Hayvanat Bahçesinde eski köy evleriyle köy yaşantısının canlandırılması da yapılmaktadır.

‘Bir kuyu su gibi'; İznik Gölü
Marmara Bölgesi'nin en büyük, Türkiye'nin ise beşinci büyük doğal gölü olan İznik Gölü, derinliği en fazla 80 m. olan tektonik bir tatlı su gölüdür. Göl bütünüyle tarım alanları ve zeytinliklerle çevrilidir. Alan, sık sazlıkların arasında karışık koloniler kuran küçük karabatak (30 çift) ve gece balıkçılı (250 çift) ile özel çevre koruma alanı ölçütlerine uyar. İznik Gölü 1990 yılında SİT alanı ilan edilmiştir.
Yaklaşık 9000 hektar tarım arazisi göl suyuyla sulanmaktadır. Yapımı süren tesislerle bu alanın 6.945 hektar daha arttırılması öngörülmüştür. Bunun yanı sıra, göl kıyısındaki tarım alanlarının sulanması için çiftçiler tarafından pompayla su çekilmektedir.
Suları tatlı olan gölde sazan ve yayın balığı ile kerevit yetişir. Turizm bakımından da önem taşıyan İznik gölü, yüzme, kano ve sörf gibi su sporları için idealdir.

Gümüş balıklı göl; Ulubat
Marmara Denizi'nin güneyinde yer alan sığ, bulanık, ötrofik bir tatlı su gölüdür. Doğu-batı doğrultusunda uzanan tektonik kökenli Yenişehir-Bursa-Gönen çöküntü alanında oluşmuştur. Kabaca üçgen biçimli olan gölün doğu-batı yönünde uzunluğu 23-24 km., genişliği ise 12 km. kadardır. Göl içerisinde 7 adet ada bulunmaktadır. Yapılarında kalkerlerin egemen olduğu bu adaların en büyüğü Halilbey Adası'dır.
Gölü besleyen en önemli su kaynağı M. Kemalpaşa Çayı'dır. Göl dibindeki ve çevresindeki karst kaynakları ile yağışlı dönemlerde göle ulaşan küçük dereler gölün beslenmesine katkı sağlamaktadır. Yaygın olarak balıkçılık yapılan gölde avlanan kerevitler yurt dışına ihraç edilir.

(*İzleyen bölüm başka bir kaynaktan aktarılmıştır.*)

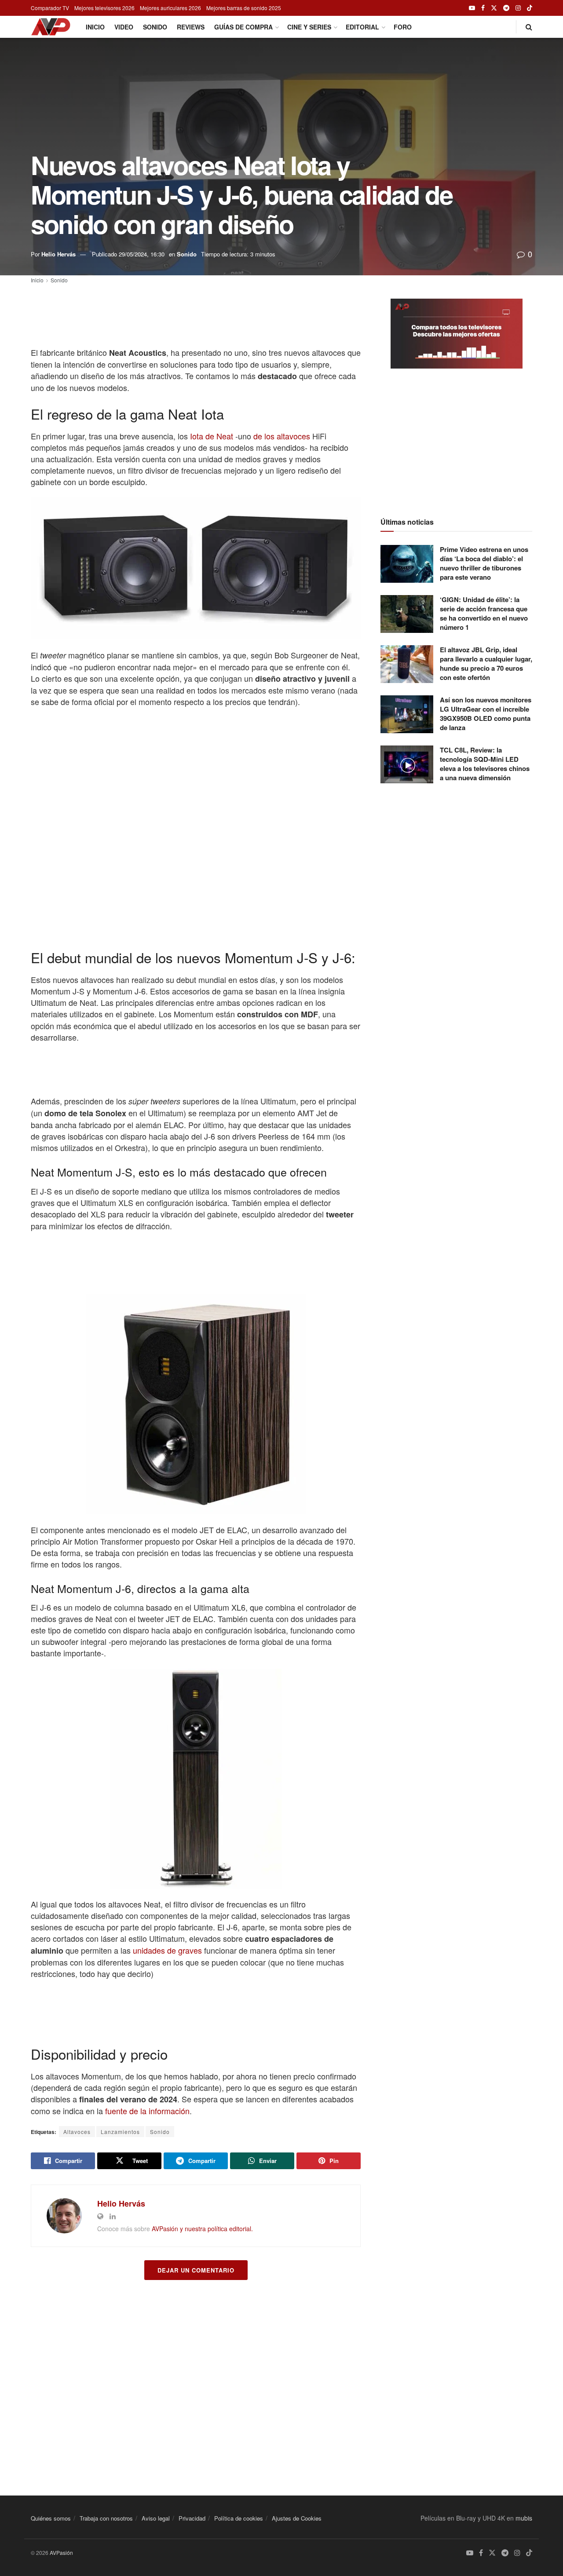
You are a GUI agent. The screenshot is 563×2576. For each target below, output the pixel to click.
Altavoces (77, 2131)
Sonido (155, 26)
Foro (403, 26)
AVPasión (61, 2552)
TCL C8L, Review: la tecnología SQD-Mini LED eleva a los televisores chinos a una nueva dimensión (485, 763)
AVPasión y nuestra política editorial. (202, 2228)
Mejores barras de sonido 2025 (243, 7)
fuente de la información (146, 2110)
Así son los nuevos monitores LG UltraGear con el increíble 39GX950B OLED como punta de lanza (485, 713)
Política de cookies (238, 2518)
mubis (523, 2518)
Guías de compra (243, 26)
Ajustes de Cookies (297, 2518)
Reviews (191, 26)
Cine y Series (309, 26)
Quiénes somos (51, 2518)
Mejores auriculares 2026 (170, 7)
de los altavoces (281, 436)
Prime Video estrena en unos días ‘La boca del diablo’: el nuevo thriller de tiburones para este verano (484, 563)
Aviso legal (156, 2518)
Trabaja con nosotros (106, 2518)
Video (123, 26)
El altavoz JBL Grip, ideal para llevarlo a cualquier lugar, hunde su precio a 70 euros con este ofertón (486, 663)
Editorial (362, 26)
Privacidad (192, 2518)
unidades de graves (167, 1950)
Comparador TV (50, 7)
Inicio (95, 26)
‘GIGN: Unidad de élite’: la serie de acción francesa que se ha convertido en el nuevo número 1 (484, 613)
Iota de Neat (210, 436)
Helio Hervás (58, 254)
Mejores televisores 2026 (104, 7)
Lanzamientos (120, 2131)
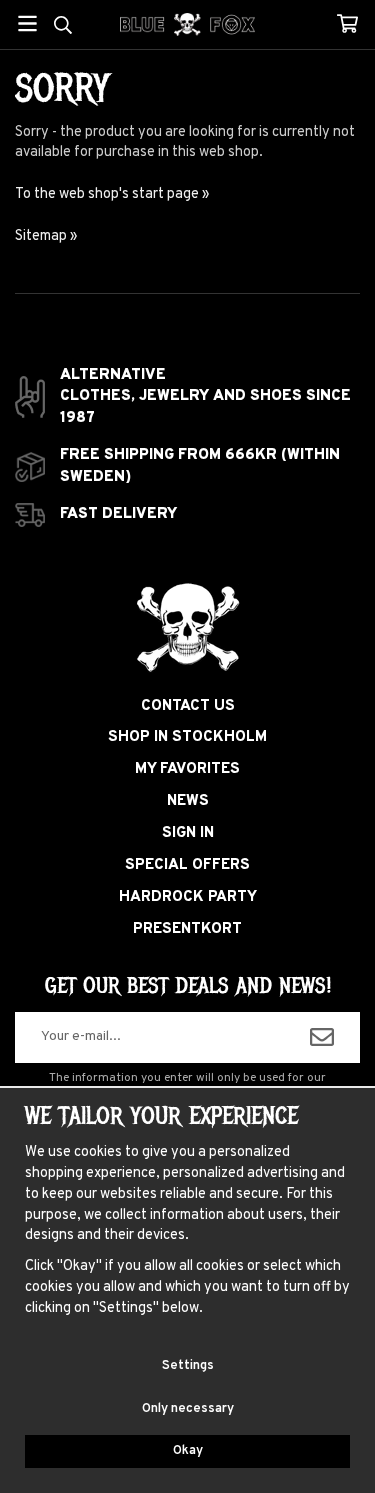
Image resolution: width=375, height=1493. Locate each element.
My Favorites (187, 769)
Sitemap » (46, 236)
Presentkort (187, 929)
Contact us (188, 706)
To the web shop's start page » (112, 194)
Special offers (187, 865)
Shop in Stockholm (187, 737)
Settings (188, 1366)
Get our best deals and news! (188, 986)
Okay (188, 1451)
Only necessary (188, 1409)
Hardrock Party (188, 897)
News (188, 801)
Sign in (188, 833)
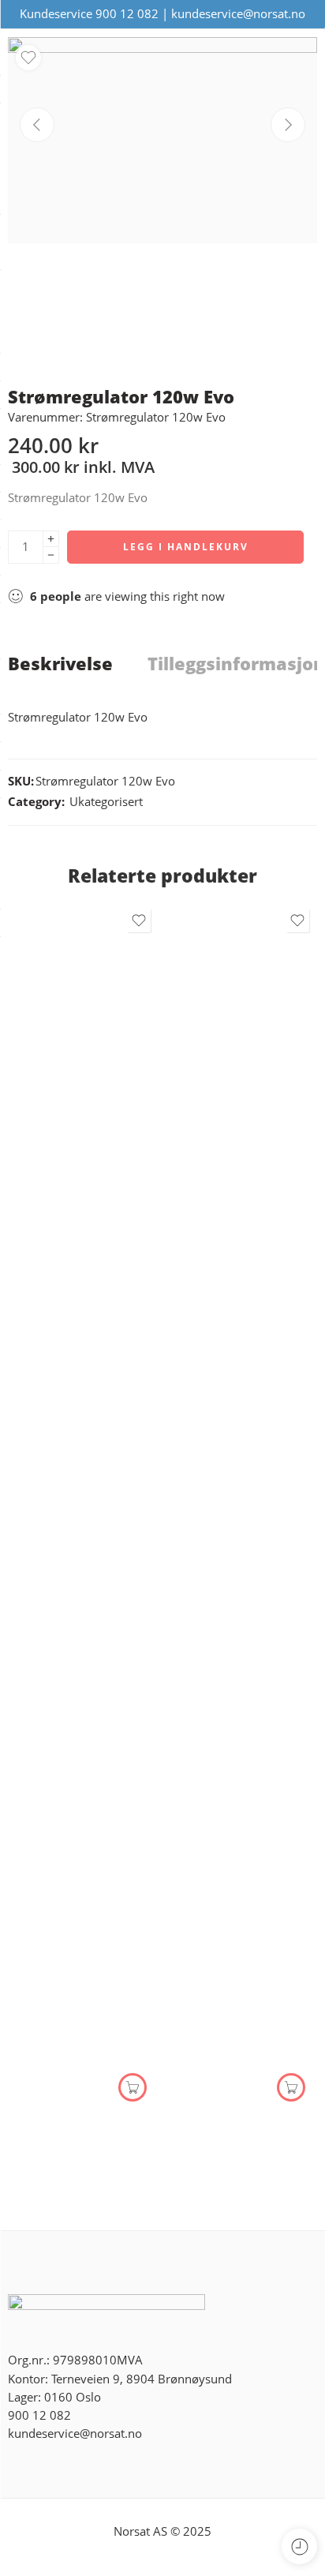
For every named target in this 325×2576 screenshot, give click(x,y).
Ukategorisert (106, 801)
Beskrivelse (60, 664)
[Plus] (51, 539)
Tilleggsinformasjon (236, 664)
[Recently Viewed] (299, 2546)
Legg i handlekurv (185, 546)
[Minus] (51, 555)
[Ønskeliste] (28, 57)
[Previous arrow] (37, 124)
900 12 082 (127, 13)
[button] (132, 2087)
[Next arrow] (288, 124)
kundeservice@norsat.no (238, 13)
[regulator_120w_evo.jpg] (162, 140)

Apolyont Gölü olarak da bilinen Ulubat gölü, küçük karabatak (300 çift), alaca balıkçıl (30 çift) ve kaşıkçı (75 çift) için önemli bir üreme alanıdır. Kışın gölde aralarında küçük karabatak (max. 1078), tepeli pelikan (max. 136), elmabaş patka (max. 321.500) gibi büyük sayılarda su kuşu bulunur. Alanda 1996 Ocak ayında sayılan 429.423 su kuşu, 1970'ten beri Türkiye'de kaydedilen en yüksek su kuşu sayısıdır. Göl 1998 tarihinde Ramsar Alanı olarak ilan edilmiştir.

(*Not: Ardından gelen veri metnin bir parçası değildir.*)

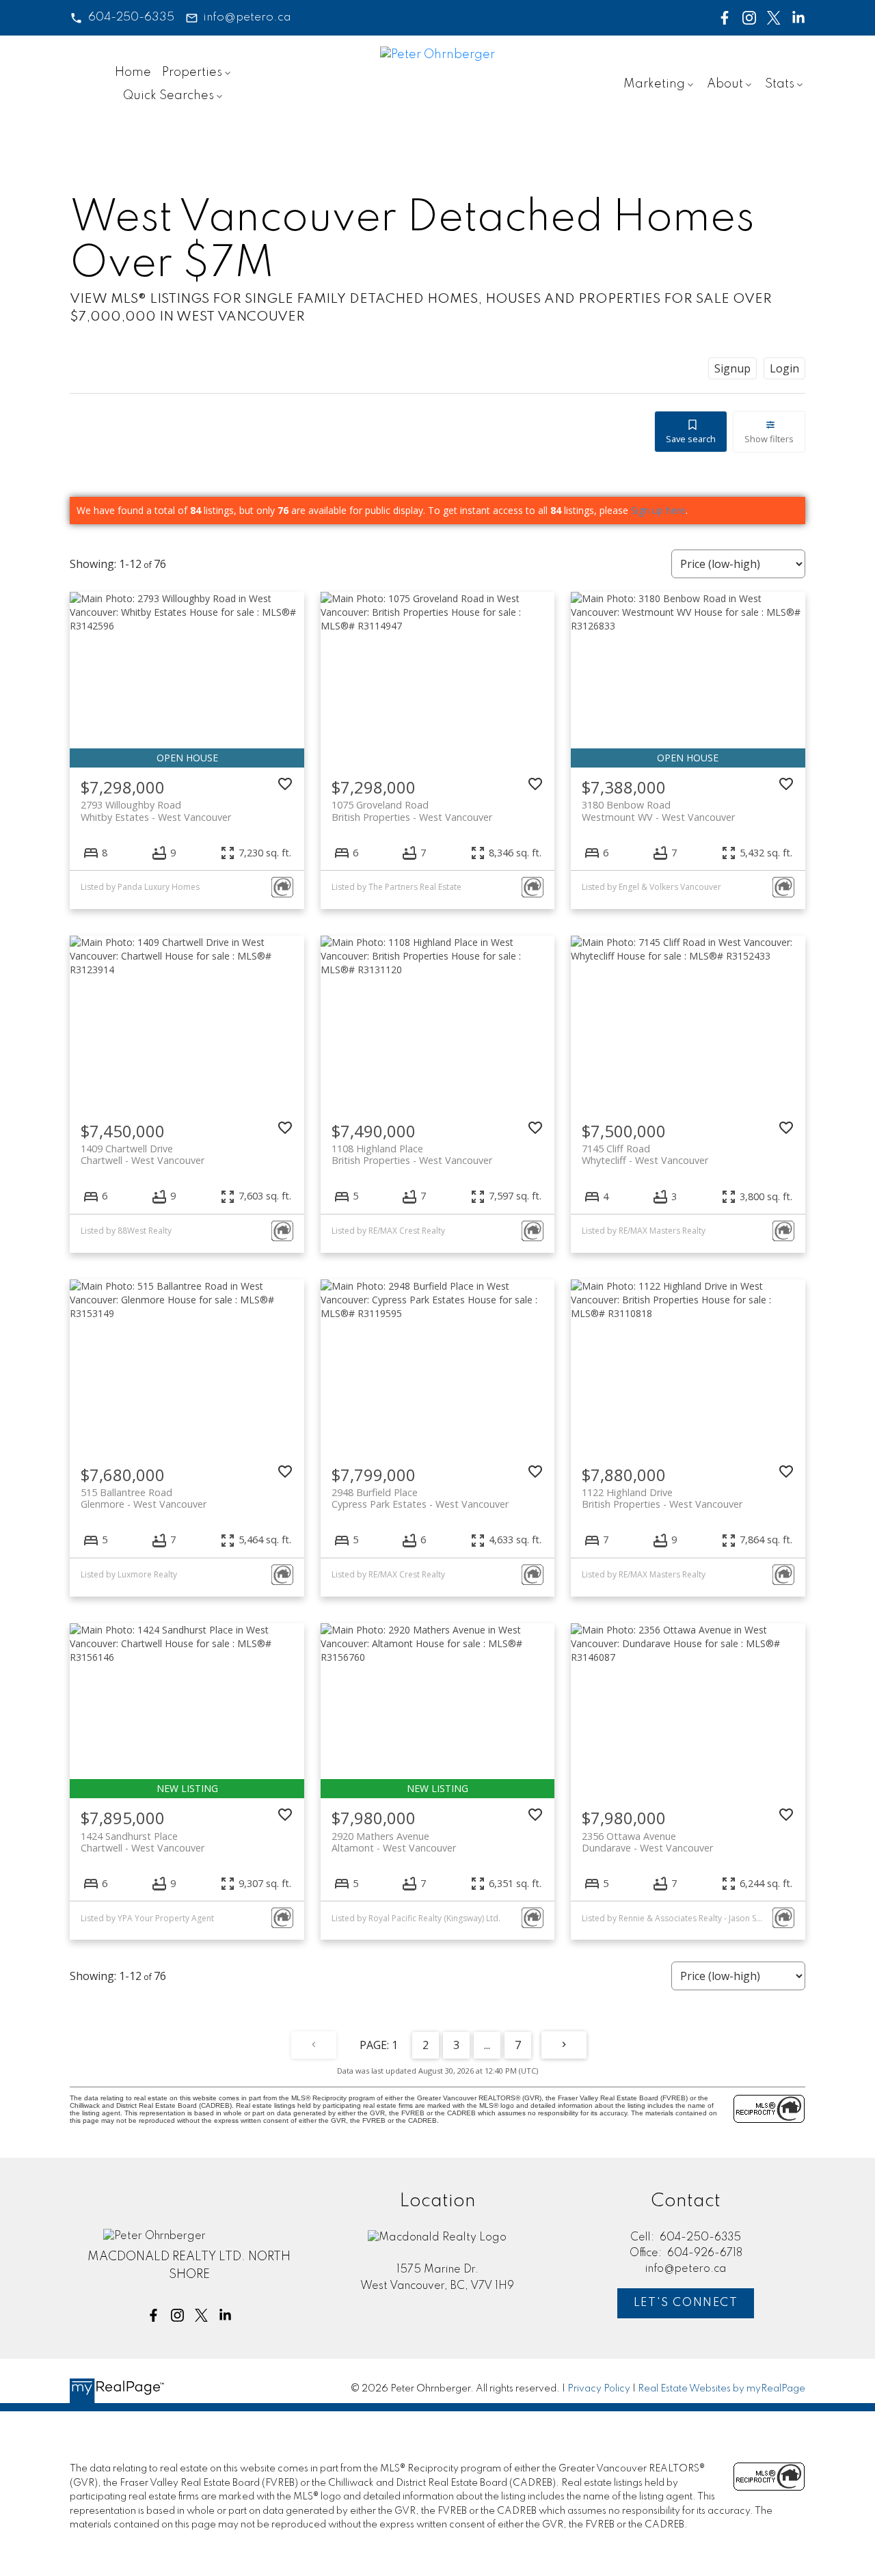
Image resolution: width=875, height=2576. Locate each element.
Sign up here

Ulubat Gölü Yönetim Planı ile; göl kirliliğinin azaltılması, göldeki balıkçılığın sürdürülebilirliğinin ve doğal kaynakların akılcı kullanımının sağlanması, yaban hayatının zenginleştirilmesi, alanın sahip olduğu değerler hakkındaki bilginin paylaşımı gibi hedeflerin gerçekleştirilmesini amaçlamaktadır.

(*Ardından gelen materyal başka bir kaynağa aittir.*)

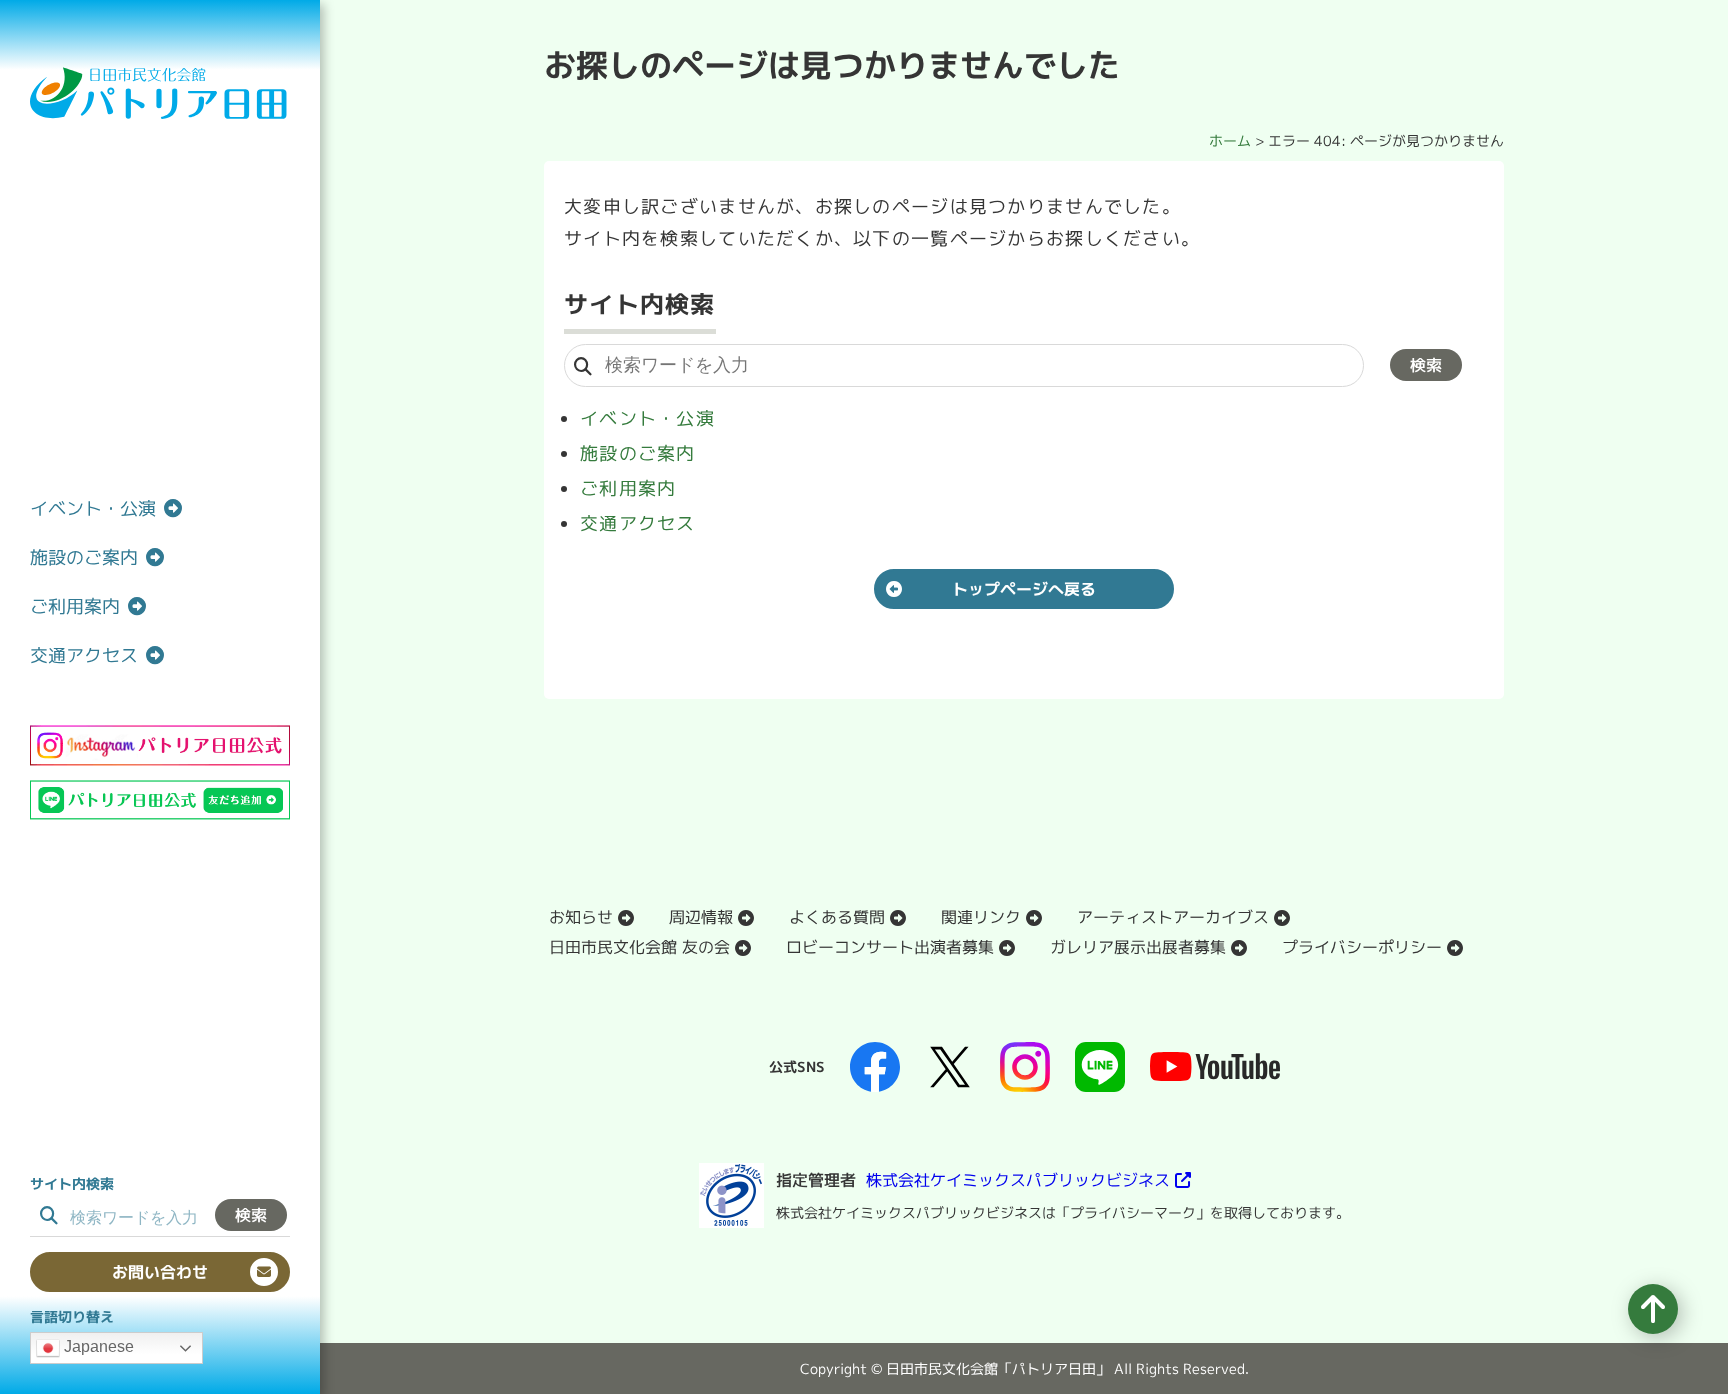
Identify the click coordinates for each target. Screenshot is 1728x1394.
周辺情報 (701, 917)
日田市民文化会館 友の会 (639, 947)
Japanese (97, 1346)
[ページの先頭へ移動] (1653, 1309)
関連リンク (981, 917)
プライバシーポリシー (1362, 947)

Mudanya Sahilinin Keşfedilmemiş Cenneti : Trilye
Bursa'ya bağlı Mudanya sahilinin keşfedilmemiş cennet köşelerinden biri olan Trilye, zeytini ve şarabı ile tanınan bir kasabadır. Oldukça bol balık çıkartılan kasabada Rumlardan kalma 7 kilise, 3 ayazma bulunduğu söylenir.
Sütunlarının İskenderiye'den getirilen Panagia Pantobalissa adlı "kemerli kilise"nin dünyada duvarına resim yapılan ilk kilise olduğu söyleniyor.
Kasabadaki Fatih Camii, eski St. Stephanos Kilisesi'nden çevrilmiş.

 

Balıkçı Kadınların Köyü : Gölyazı

Bursa sınırları içinde, doğa ile tarihin bir arada yaşadığı bir eşsiz güzellik de Uluabat Gölü kıyısındaki Gölyazı Köyü'dür. İlkbaharda yükselen sular nedeniyle yarı bellerine kadar su içinde kalan ağaçlar, yine bu sularda sevgi dolu bir melodi gibi süzülen ördekler, Arnavut kaldırımlı dar sokaklar; antik çağda Apolyont olarak bilinen bu köyün güzelliklerinden yalnızca birkaçıdır. Tümüyle SİT alanı olan bu bölge, özellikle Apollon Tapınağı ve kilisesi ile dikkati çeker.

 

Saflığın ve Yeşilliğin Adresi 2000 Yıllık Misi Köyü

Tarihi çok eskilere dayanan Gümüştepe köyünün ilk adının Misipolis olduğu sanılıyor. Bursa'nın merkezinden yalnızca 12 kilometre uzaklıkta, doğallığından hiçbir şey kaybetmemiş başka bir güzellik konuk eder kendisini görmeye gelenleri: Misi Köyü. Sınırsız yeşilliği, söğütleri, meyve ağaçları ve bir köprü gibi gökyüzüne uzanan kavak ağaçlarıyla, antik çağda başlayan bir öyküyü günümüze kadar taşıyan tarihi köy, asma yaprağı, misket üzümü ve şarabı çok ünlüdür.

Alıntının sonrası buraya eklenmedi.